Seattle - Sept. 19, 2001 - Attorney General Christine Gregoire today continued her campaign against Internet fraud by suing a web-based company that markets a work-at-home program considered to be an illegal pyramid scheme.
In a complaint filed in Kitsap County Superior Court, the AG's High-Tech Unit accused SJ Gabel, a Bremerton company, and its owners, Susan J. Gabel and Claudette Richardson, of violating the state's Chain Distribution Scheme Act and Consumer Protection Act.
"This Internet scheme victimizes the growing number of people in our state who are unemployed and looking for work," Gregoire said. "Like pyramid schemes everywhere, it promises needy people big money, but delivers nothing."
According to the lawsuit, SJ Gabel uses the Internet to market a home-based work program that promises clerical jobs, some of which pay as much as $1,000 a week. To qualify, however, consumers must pay $14.95.
Instead of offering these positions, consumers receive materials containing instructions how to earn a $3 commission for each new participant the consumer enrolls in the program.
SJ Gabel, attorneys contend, also offers a "Telecommuting Jobs Directory" that purportedly contains "hundreds of available telecommuting positions." However, none of the companies listed offer home-based telecommuting positions of any kind, the complaint alleges.

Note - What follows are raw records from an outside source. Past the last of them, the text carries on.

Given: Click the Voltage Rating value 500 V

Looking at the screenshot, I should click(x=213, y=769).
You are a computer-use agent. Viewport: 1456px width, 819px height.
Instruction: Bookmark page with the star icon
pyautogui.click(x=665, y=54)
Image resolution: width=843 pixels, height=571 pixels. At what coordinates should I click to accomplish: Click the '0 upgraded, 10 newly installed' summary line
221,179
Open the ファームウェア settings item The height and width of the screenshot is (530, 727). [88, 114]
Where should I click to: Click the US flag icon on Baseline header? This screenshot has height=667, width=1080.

"This case unfortunately proves once again how easy it is for some people to use the Internet to illegally enrich themselves at the expense of others," Gregoire said
Attorneys say consumers who complained about the program received e-mails that contained veiled threats of legal action or described their complaints as "unprofessional tactics" that could be shared with prospective employers.
So far, the Attorney General's Consumer Protection Division has received at least 26 complaints about the firm. The AG's complaint seeks unspecified civil penalties and restitution to those who were harmed in the scheme.